** Begin Text provided **
APPEAL from Pollution Control Board.


Petitioner-corporation petitions for review of the Illinois Pollution Control Board's (the Board) denial of its petition for a variance without a hearing. The issue presented for review is whether the Board erred in summarily dismissing the petition.

Petitioner is in the business of constructing homes. In February of 1970, it contracted to purchase a tract of land which was later subdivided. The Environmental Protection Agency issued sewer permits for the subdivision on November 9, 1970. Shortly thereafter lot 5 was connected and, on January 18, 1971, the North Shore Sanitary District (the District) approved the sewer connections for the subdivision.

All sewer connections within the District were banned by the Board on March 31, 1971. In April and May of 1971, the Village of Lake Bluff granted the corporation building permits, including sewer tapping permits, for lots 1, 2, 4, 6, 7 and 10.

Lots 1 and 10 were connected prior to February 17, 1972, when the Board, in a separate suit against the petitioner and others, entered an order which stated, "because of the apparent good faith reliance on the acts of the District and the Village, connections made by Nilles, Inc. prior to service of this complaint are excepted from this Order." Thus, Lots 1, 5 and 10 were excepted.
** End Text provided **
### Task list
**A.** Copy out the passage from the sewer variance opinion word for word, starting with "APPEAL from Pollution" and going on through "for the subdivision.".
**B.** Write the next part of the sewer variance opinion, picking up after its final sentence.
The items that follow come from a separate source.
** Begin Extracted data **
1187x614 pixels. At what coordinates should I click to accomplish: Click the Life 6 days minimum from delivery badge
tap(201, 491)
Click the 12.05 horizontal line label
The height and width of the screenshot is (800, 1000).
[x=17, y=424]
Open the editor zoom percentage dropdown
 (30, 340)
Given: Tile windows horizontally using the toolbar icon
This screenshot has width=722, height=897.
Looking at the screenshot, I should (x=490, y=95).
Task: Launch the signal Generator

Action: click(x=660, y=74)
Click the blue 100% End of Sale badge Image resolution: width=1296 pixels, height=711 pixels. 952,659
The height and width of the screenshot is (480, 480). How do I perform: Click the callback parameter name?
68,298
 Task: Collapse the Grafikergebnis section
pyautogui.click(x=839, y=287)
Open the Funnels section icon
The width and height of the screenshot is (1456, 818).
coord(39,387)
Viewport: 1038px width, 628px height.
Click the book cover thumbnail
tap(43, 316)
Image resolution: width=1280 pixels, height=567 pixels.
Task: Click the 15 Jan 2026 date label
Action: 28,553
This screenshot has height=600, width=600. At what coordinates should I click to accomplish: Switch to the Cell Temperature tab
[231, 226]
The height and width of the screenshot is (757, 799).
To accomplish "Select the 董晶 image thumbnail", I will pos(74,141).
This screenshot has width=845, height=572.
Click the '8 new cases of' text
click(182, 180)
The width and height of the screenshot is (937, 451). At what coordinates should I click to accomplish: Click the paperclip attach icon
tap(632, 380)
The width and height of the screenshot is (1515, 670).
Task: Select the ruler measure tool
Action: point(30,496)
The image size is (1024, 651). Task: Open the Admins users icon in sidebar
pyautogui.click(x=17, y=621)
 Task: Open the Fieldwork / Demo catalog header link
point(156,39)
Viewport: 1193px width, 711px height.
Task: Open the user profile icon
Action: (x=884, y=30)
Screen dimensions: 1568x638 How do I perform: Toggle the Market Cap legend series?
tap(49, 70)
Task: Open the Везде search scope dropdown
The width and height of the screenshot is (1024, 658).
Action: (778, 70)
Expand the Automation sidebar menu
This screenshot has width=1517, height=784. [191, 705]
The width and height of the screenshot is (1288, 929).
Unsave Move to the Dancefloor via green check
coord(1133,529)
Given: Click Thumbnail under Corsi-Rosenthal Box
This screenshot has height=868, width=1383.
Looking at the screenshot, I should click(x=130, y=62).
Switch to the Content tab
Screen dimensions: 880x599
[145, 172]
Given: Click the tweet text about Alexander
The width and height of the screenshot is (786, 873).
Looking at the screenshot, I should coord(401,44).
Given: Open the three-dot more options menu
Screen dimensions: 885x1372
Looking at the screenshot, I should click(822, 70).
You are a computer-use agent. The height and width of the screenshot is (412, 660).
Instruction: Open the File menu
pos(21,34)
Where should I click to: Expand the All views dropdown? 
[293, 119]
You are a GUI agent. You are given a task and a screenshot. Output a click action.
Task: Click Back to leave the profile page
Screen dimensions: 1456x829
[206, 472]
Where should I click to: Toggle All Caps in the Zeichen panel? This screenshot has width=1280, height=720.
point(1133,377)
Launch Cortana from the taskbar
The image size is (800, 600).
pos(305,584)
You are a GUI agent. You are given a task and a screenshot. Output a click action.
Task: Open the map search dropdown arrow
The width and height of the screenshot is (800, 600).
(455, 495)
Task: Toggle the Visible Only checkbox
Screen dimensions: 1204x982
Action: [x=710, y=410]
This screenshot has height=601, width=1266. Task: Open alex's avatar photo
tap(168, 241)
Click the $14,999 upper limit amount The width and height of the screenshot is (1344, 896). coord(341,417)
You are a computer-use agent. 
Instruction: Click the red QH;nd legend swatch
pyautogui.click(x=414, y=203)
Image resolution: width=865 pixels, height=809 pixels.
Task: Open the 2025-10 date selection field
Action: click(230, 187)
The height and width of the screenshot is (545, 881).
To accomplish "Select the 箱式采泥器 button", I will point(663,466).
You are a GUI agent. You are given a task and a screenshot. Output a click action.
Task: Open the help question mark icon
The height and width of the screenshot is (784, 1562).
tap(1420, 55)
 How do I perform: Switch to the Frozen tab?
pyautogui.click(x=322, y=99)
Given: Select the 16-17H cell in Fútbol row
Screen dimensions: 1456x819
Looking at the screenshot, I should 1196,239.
** End Extracted data **
### Results for each task
**A.**
APPEAL from Pollution Control Board.


Petitioner-corporation petitions for review of the Illinois Pollution Control Board's (the Board) denial of its petition for a variance without a hearing. The issue presented for review is whether the Board erred in summarily dismissing the petition.

Petitioner is in the business of constructing homes. In February of 1970, it contracted to purchase a tract of land which was later subdivided. The Environmental Protection Agency issued sewer permits for the subdivision on November 9, 1970. Shortly thereafter lot 5 was connected and, on January 18, 1971, the North Shore Sanitary District (the District) approved the sewer connections for the subdivision.

**B.**
On March 16, 1972, the corporation filed its original petition requesting that the balance of the subdivision lots be granted a variance from the Board's ban on sewer connections. By a 5-0 decision, the Board found the petition moot in that, under another order, 5000 new connections had been granted for the Clavey Road and Waukegan plants and the corporation could apply for permits under that decision.

Subsequently, a letter from the Distrcit informed the corporation that it was not eligible for any of the 5000 new connections because none of its lots drained into the Clavey Road or Waukegan plants; that its lots were tributary to the Lake Bluff plant and that the permit of November 9, 1970, was incorrect in stating that its lots were tributary to the Clavey Road plant.

The corporation then filed an amended petition for variance and, in a 3-2 decision, the Board summarily dismissed the same, holding that even if all the allegations were proved or if the Board were to accept as true all the factual allegations of the petition, no variance could be granted because the Board could not find proof that compliance with the order would impose an arbitrary or unreasonable hardship on the corporation.

Section 35 of the Environmental Protection Act (Ill. Rev. Stat. 1971, ch. 111 1/2, § 1035) allows the Board to grant individual variances whenever it is found that its order would impose an arbitrary or unreasonable hardship. Section 26 (Ill. Rev. Stat. 1971, ch. 111 1/2, § 1026) permits the Board to adopt procedural rules, and pursuant to that section rules were adopted in October of 1970; Rule 405(b)(1) concerns authorization of hearing and states:

"* * * The Board shall authorize a hearing unless it determines * * * (1) that even if all the facts alleged in the petition are true, the petitioner is not entitled to a variance * * *."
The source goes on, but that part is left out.